高校生の時に単身渡米されたとのことですが、そのきっかけや、学生時代のことを聞かせてください。

最初にアメリカに行ったのは高校1年生の夏休みでした。父に連れられてロサンゼルスに行ったのですが、その年の9月には父の薦めで日本の高校は退学し、単身アメリカの高校へ進学しました。最初は言葉がわからずとても大変な思いもしましたが、高校卒業後は南カリフォルニア大学の芸術学部へ進学。そこでは主に彫刻と写真を学びました。ここで勉強したことは、今の仕事にも大変役立っていますね。写真を撮ることで、構図で世界を捉える癖がつくので、学生さんたちにも是非おすすめします。

クリエイターのお仲間で、写真を撮られる方は多いのですか?

結構多いですね。CGだけをずっと作っていると、オペレーターのようになってきてしまうのです。そんな中でも写真をやることで感性が磨かれ、「自分は単なるオペレーターではなく、芸術家なんだ!」っていう自負心も生まれるのですね。そういう心構えも、良い作品を作る上ではとても重要なのですよ。

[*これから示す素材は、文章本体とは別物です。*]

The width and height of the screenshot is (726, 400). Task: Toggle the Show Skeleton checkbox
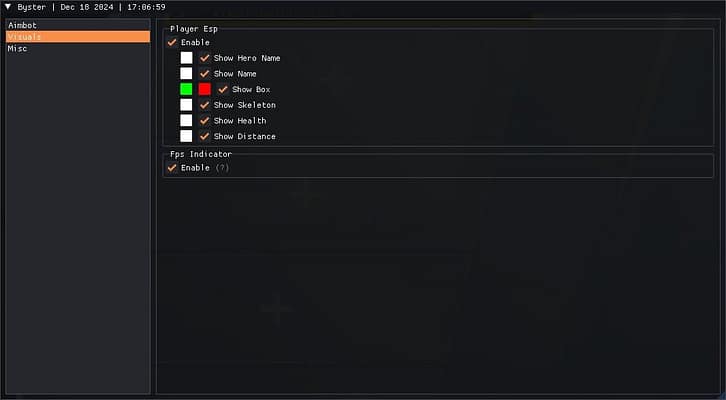[x=205, y=105]
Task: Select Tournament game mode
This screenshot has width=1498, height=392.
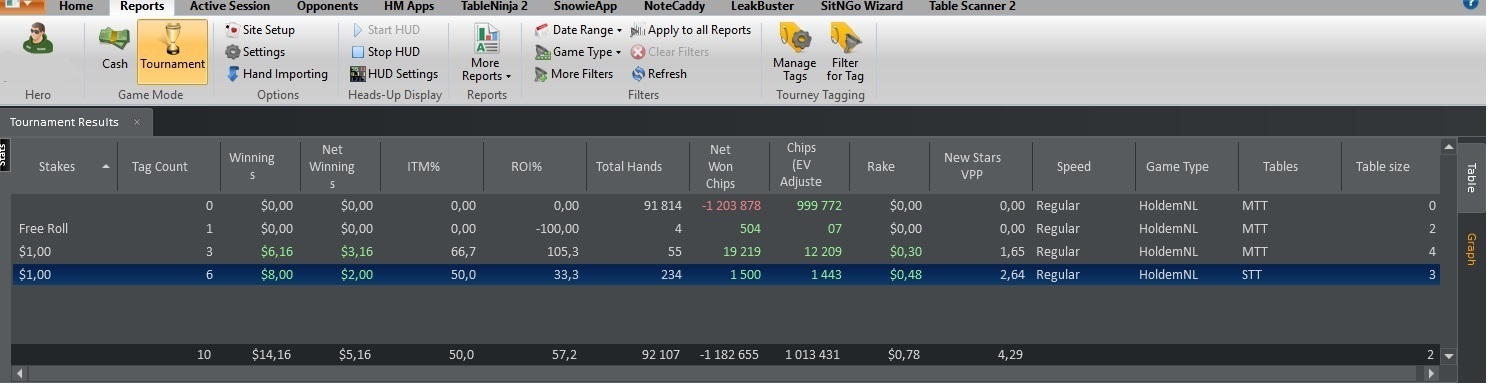Action: point(173,50)
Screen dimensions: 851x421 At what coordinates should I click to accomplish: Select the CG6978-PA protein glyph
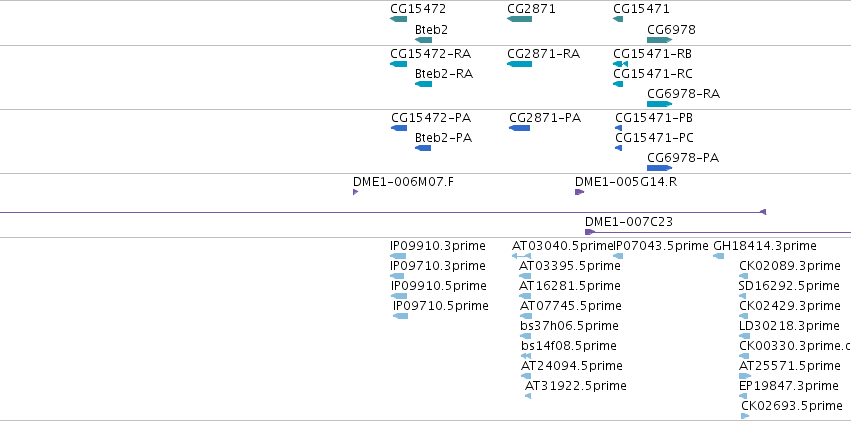pos(659,168)
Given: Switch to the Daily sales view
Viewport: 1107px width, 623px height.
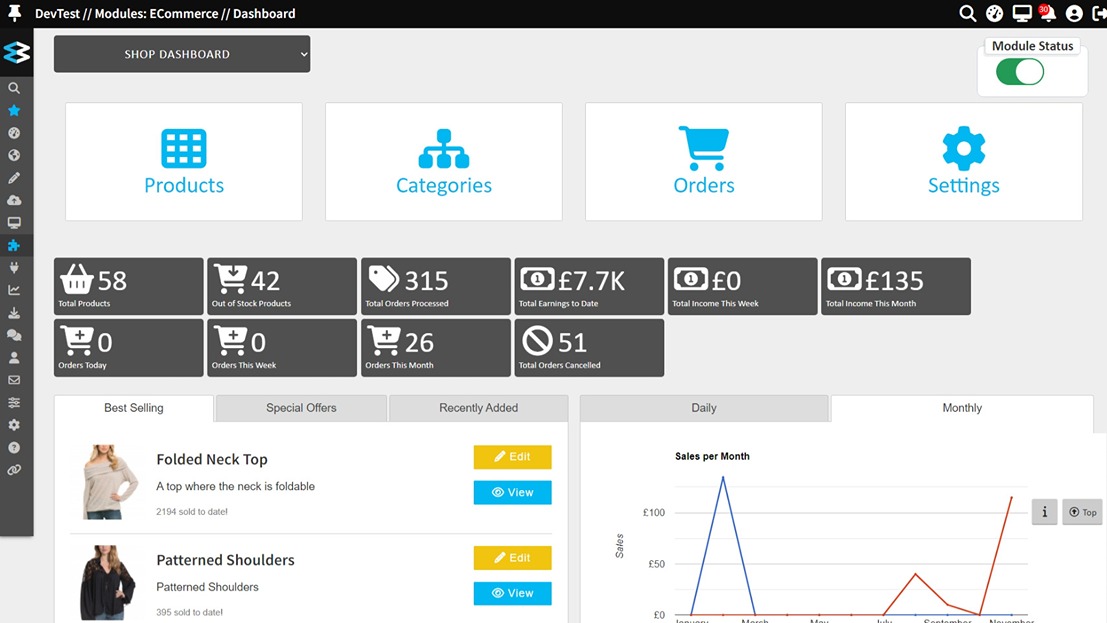Looking at the screenshot, I should (703, 408).
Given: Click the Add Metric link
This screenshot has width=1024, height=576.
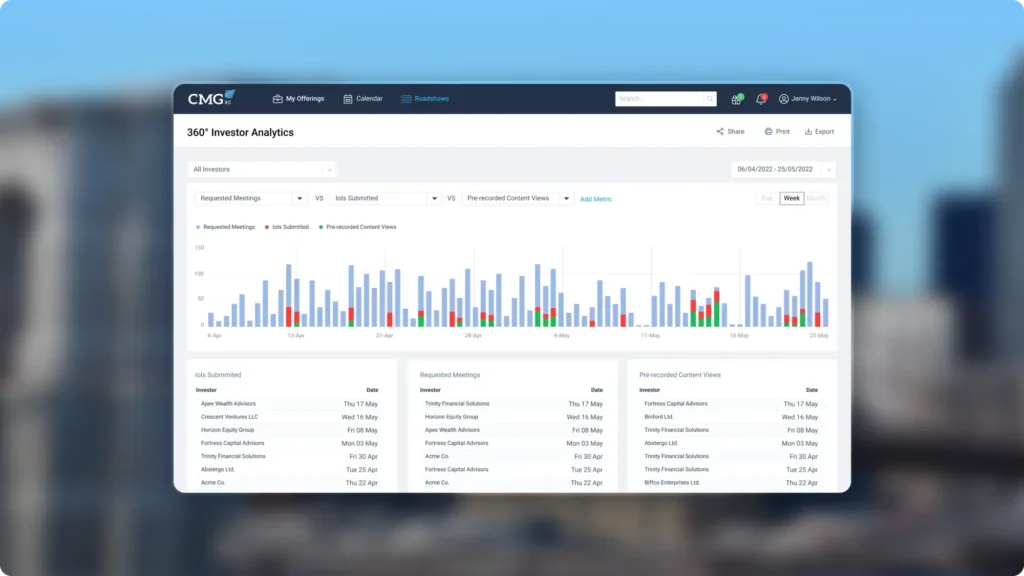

ドリームワークスでの有馬さんのお仕事を教えてください

FXアーティストという仕事です。具体的にはキャラクターアニメーション以外のアニメーション全般の制作を担当しています。例えば爆発のシーンや水の流れのシーンなどで、最近では映画シュレック4の馬車のシーンなどを担当しました。

ドリームワークスは、どんな会社ですか?

制作するアニメーションはすべてフルCGの3Dアニメです。
ユニオン(ハリウッド映画業界での労働組合のこと)が強くて、労働環境がいいです。時間にもきっちりしていて、残業はほとんどありません。だから、アニメ以外にもいろんな芸術の趣味を持つことができますし、新しい刺激に触れることで、また良いものが作れるんですね。
ちなみに社員は1300人ほどで、内日本人は13人ほどです。

では、逆に働きづらいと感じるところはありますか?

残業ができないので、作業が終わらない時は大変ですね。少しでも効率良く作業をするよういつも気を配らなければなりません。あと、アメリカは日本以上に分業化が進んでいるので、1人の人間ができる範囲の仕事がとても狭いんです。だから最初に就いた仕事から他のセクションへの異動というのはほとんどありえない点です。

使用しているソフトウェアについて教えてください

勉強をするのでしたらやはりMayaが一番ですね。実際、ハリウッドではMayaを使用することが多いです。もちろん、プロダクションによって使用するソフトは違いますが、Mayaが1つ使えると、他のソフトウェアにも応用が利きますしね。他にも、アメリカのスタジオでは3dsMaxやHoudini(フーディーニ)などがよく利用されています。

給与はどんな風に決められるのですか?

年俸制で、毎年改定があります。業績などによって上がる時もあれば下がる時もあります。 アメリカではスタジオ同士で人材を取り合っている状態なので、自然と日本よりは給与も高くなる傾向があります。また、ドリームワークスではプロモーションなども全部自社で行っているので、コストが抑えられるのです。その分をしっかりと社員に還元される仕組みになっています。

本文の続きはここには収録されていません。